=== Prompt ===
Two lines in the listing below mark the span: one contains "Open размер аудитории in left sidebar menu" and one contains "The height and". Reproduce both of them and everything between, exactly.

START Record extracts

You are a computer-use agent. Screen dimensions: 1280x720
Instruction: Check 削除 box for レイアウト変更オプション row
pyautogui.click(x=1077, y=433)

END Record extracts
START Record extracts

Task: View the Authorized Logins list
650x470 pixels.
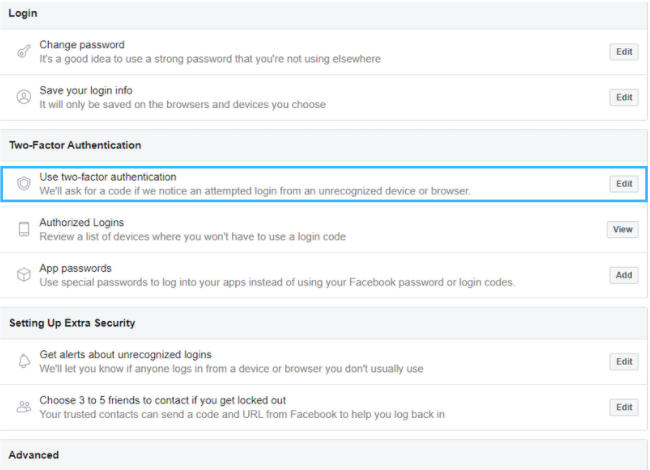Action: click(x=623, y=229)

END Record extracts
START Record extracts

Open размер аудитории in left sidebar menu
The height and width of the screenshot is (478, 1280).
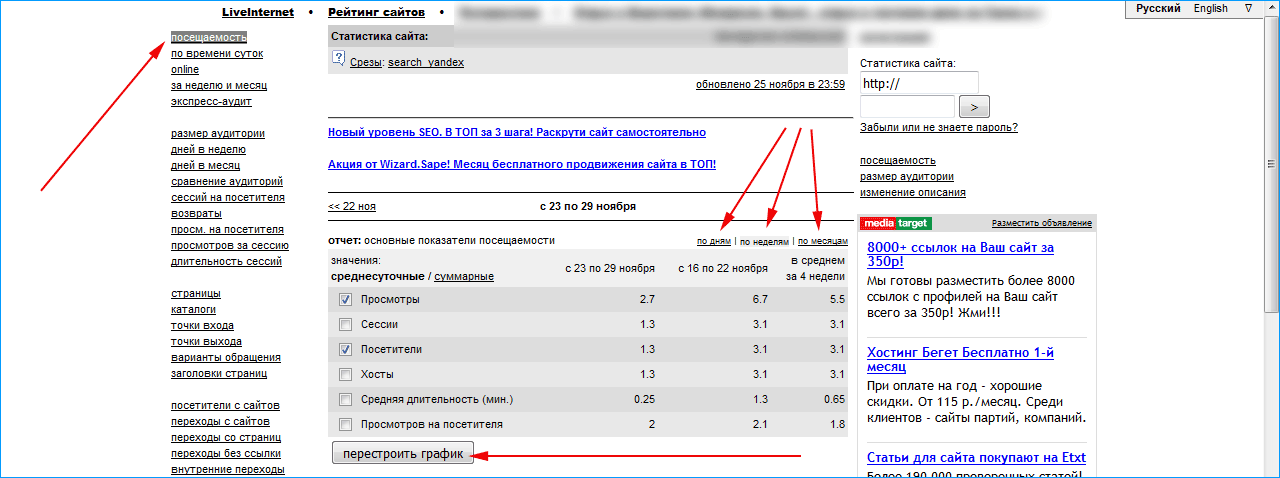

END Record extracts

=== Exercise solution ===
Open размер аудитории in left sidebar menu
The height and width of the screenshot is (478, 1280).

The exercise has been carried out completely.